──────── GIVEN DATA ────────

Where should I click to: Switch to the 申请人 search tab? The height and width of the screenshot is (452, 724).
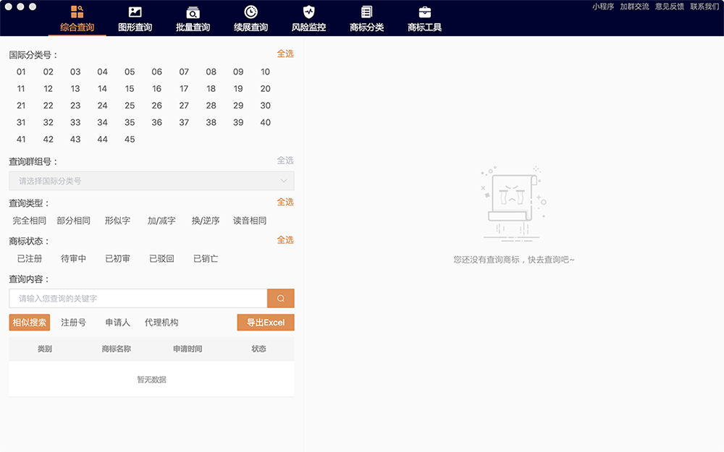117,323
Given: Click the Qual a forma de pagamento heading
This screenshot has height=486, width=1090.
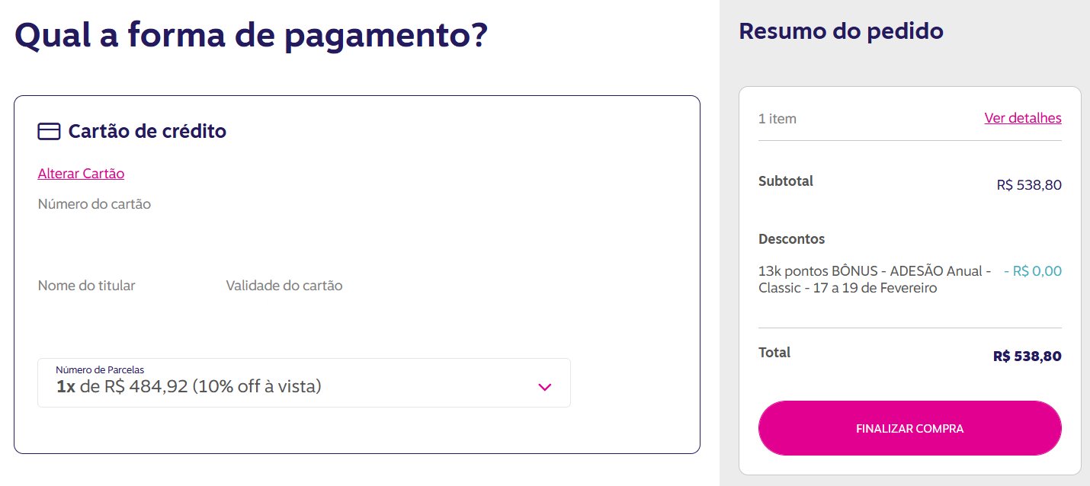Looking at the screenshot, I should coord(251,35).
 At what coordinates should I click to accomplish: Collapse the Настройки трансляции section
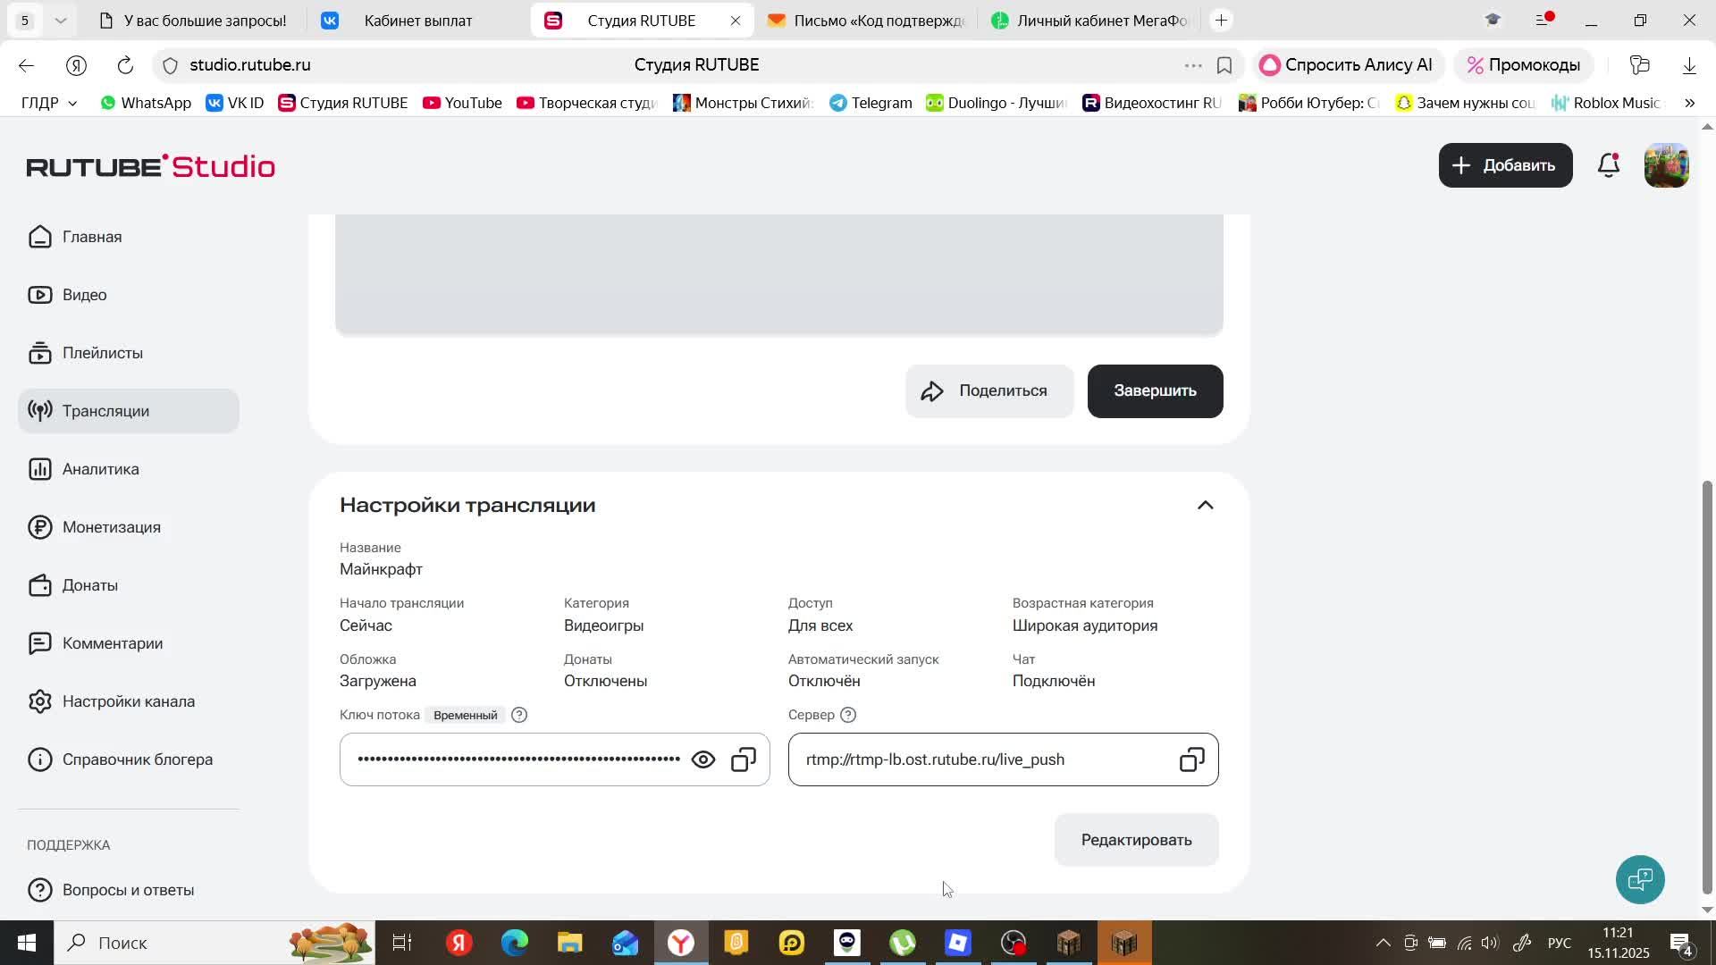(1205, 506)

────────
──────── GIVEN DATA ────────

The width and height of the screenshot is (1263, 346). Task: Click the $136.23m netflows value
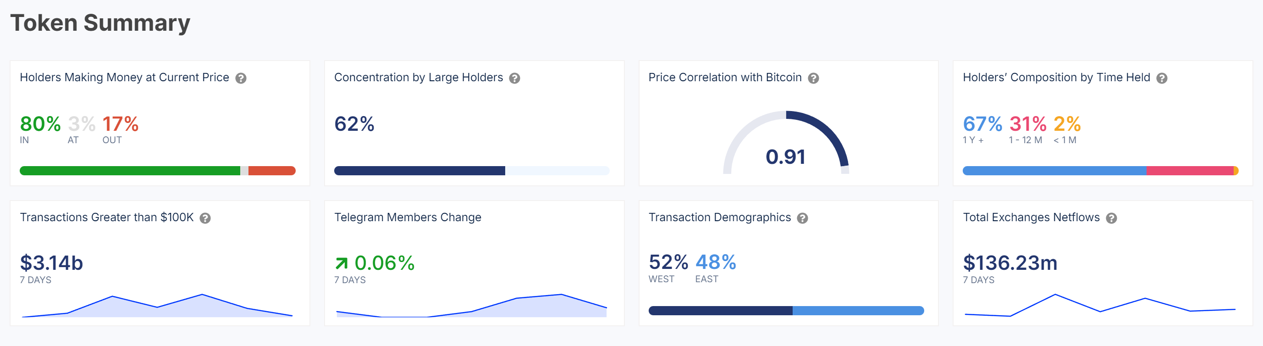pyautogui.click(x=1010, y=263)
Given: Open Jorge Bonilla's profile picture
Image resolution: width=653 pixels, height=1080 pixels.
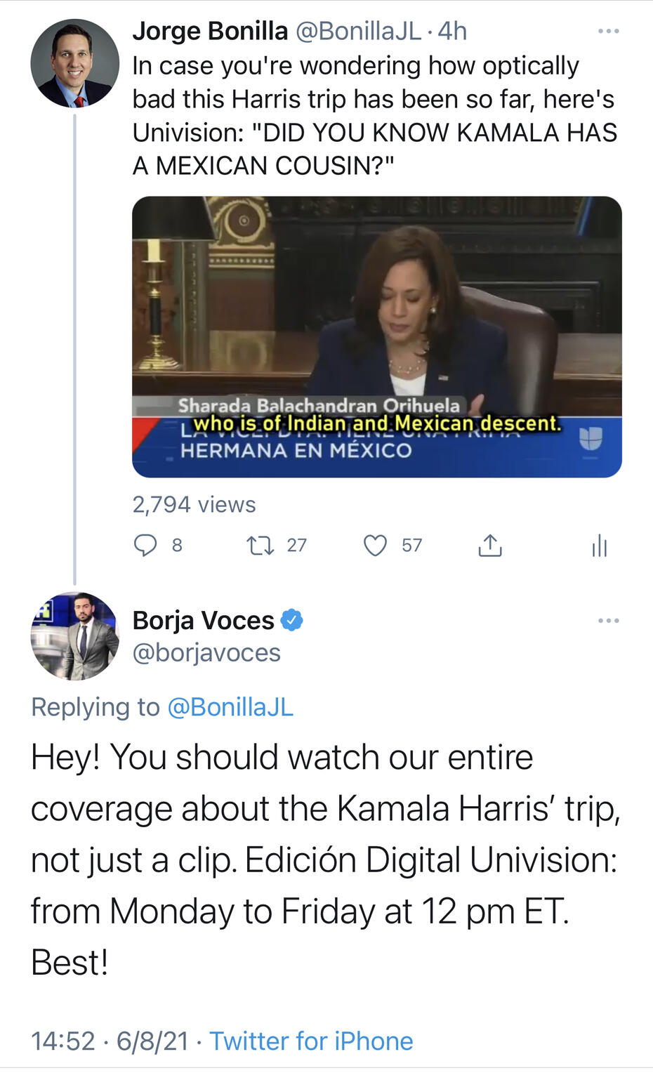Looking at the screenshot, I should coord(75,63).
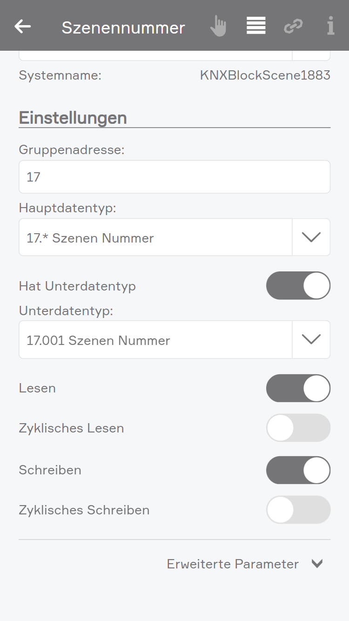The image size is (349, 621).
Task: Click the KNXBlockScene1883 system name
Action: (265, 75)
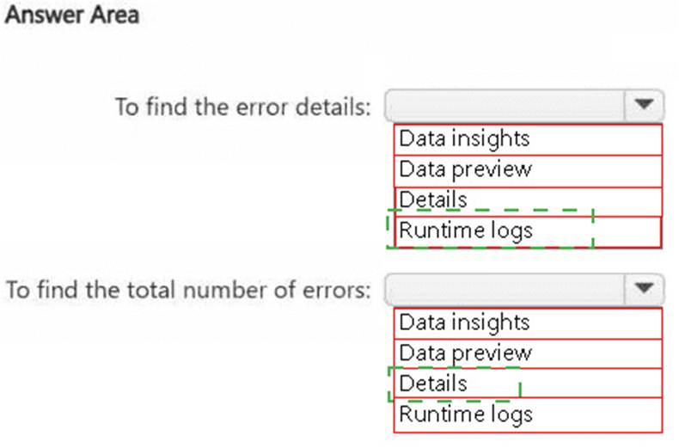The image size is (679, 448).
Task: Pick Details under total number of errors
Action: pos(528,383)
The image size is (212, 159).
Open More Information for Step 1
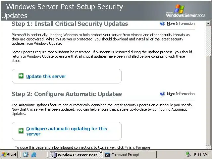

────────

* **OBJECTIVE**
Give again the lines starting with the line that contains "The width and" and going on through the line that contains "Action: pos(528,383)", leaving the pictures out of your answer.

* **RESULT OF THE TASK**
The width and height of the screenshot is (1263, 346). Task: Click the $136.23m netflows value
pyautogui.click(x=1010, y=263)
Given: Open Jorge Bonilla's profile picture
Image resolution: width=653 pixels, height=1080 pixels.
Looking at the screenshot, I should coord(75,63).
The image size is (349, 621).
Task: Click the KNXBlockScene1883 system name
Action: (265, 75)
The image size is (679, 448).
Task: Pick Details under total number of errors
Action: pos(528,383)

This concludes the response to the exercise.